El Niño deve pressionar inflação dos alimentos em 2027; feijão e arroz lideram alta
O Super El Niño, que pode intensificar chuvas e enchentes nos próximos meses, deve afetar a produção agrícola e pressionar os preços dos alimentos no Brasil.
Em 2026, os efeitos ainda devem ser limitados. Já em 2027, a inflação da alimentação no domicílio pode fechar o ano entre 7,5% e 9,5%. No pico, entre agosto e novembro, pode chegar a 11%.
É o que mostra um estudo da MB Associados, divulgado com exclusividade pela GloboNews. Pelos cálculos da consultoria, o impacto sobre o IPCA pode chegar a 0,9 ponto percentual em 2027.
O feijão, cuja produção caiu em 2026, e o arroz, ainda afetado pelas enchentes de 2024 no Rio Grande do Sul — principal estado produtor —, devem liderar as altas.

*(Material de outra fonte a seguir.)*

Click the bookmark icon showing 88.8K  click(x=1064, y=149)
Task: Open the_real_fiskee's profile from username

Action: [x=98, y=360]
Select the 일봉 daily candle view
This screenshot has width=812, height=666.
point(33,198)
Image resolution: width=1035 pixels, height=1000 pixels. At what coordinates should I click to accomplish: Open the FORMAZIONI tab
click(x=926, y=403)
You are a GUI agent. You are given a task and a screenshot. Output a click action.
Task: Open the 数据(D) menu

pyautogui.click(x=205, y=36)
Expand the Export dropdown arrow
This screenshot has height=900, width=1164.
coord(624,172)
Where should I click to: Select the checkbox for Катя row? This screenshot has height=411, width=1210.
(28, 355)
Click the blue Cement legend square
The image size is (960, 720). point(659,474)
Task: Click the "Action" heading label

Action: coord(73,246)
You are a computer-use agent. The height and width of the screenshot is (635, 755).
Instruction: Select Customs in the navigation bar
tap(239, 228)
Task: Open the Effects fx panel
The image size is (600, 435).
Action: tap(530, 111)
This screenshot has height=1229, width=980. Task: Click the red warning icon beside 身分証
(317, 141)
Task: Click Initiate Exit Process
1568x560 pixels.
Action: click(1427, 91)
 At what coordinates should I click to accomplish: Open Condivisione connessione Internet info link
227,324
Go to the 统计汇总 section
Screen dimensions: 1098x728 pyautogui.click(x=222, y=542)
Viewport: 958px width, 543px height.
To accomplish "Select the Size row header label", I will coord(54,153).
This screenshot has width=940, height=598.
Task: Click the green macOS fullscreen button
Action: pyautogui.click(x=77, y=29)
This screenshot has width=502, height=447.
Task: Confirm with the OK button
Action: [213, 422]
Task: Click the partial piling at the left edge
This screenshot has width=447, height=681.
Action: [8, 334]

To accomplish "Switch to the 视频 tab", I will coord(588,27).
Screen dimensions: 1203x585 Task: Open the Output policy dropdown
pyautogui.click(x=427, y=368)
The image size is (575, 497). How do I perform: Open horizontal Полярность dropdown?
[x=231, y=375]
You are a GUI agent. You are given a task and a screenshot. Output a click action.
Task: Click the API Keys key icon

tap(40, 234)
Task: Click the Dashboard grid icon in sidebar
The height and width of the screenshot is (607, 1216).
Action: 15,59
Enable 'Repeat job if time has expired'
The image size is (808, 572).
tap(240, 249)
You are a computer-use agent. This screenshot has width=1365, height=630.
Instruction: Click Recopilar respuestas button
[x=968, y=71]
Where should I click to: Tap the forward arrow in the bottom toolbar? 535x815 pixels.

Segundo Vale, o impacto chegará de forma gradual às gôndolas dos supermercados. Historicamente, os maiores efeitos sobre os preços aparecem entre nove e 10 meses após o pico do fenômeno climático, previsto para outubro ou novembro.
Os hortifrutigranjeiros podem ser os primeiros afetados, principalmente nas regiões que enfrentarem chuvas intensas, já nos primeiros meses de 2027. No segundo semestre, a pressão deve chegar aos grãos e, em seguida, às proteínas animais, incluindo a carne bovina.
O economista também aponta um possível impacto sobre o frete rodoviário. Caso o El Niño provoque seca no Norte e no Nordeste, o escoamento da produção pelos portos dessas regiões pode ser prejudicado.